Exercise 1:
Rewrite the records below with "Viewport" changed to "Window size" throughout, leaving everything else in them as is.

Excerpt to read:
____________________
Singer in Paris attack apologizes for alleging inside job
Jesse Hughes had cited as evidence the lack of eye contact of a guard in charge of the backstage area during the attack
The frontman of the band whose concert was targeted in the Paris attacks apologized Friday for alleging that the club’s security guards were involved, saying he was struggling with trauma.
“I humbly beg forgiveness from the people of France, the staff and security of the Bataclan, my fans, family, friends and anyone else hurt or offended by the absurd accusations I made,” said Jesse Hughes, singer and guitarist of Eagles of Death Metal.
“My suggestions that anyone affiliated with the Bataclan played a role in the events of November 13 are unfounded and baseless -- and I take full responsibility for them,” he said in a statement.
The artist in an interview with the Fox Business channel had cast suspicion on the guards of the Bataclan club, suggesting that some had been involved in the attack claimed by ISIS.
____________________
Data to process:
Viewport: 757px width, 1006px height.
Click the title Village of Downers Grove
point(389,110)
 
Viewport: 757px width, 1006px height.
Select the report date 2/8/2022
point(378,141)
____________________
Exercise 2:
From the article on the singer's apology, copy out the part that begins with the words "Singer in Paris" and ends with "struggling with trauma.".

Full solution 1:
Window size: 757px width, 1006px height.
Click the title Village of Downers Grove
point(389,110)
 
Window size: 757px width, 1006px height.
Select the report date 2/8/2022
point(378,141)

Full solution 2:
Singer in Paris attack apologizes for alleging inside job
Jesse Hughes had cited as evidence the lack of eye contact of a guard in charge of the backstage area during the attack
The frontman of the band whose concert was targeted in the Paris attacks apologized Friday for alleging that the club’s security guards were involved, saying he was struggling with trauma.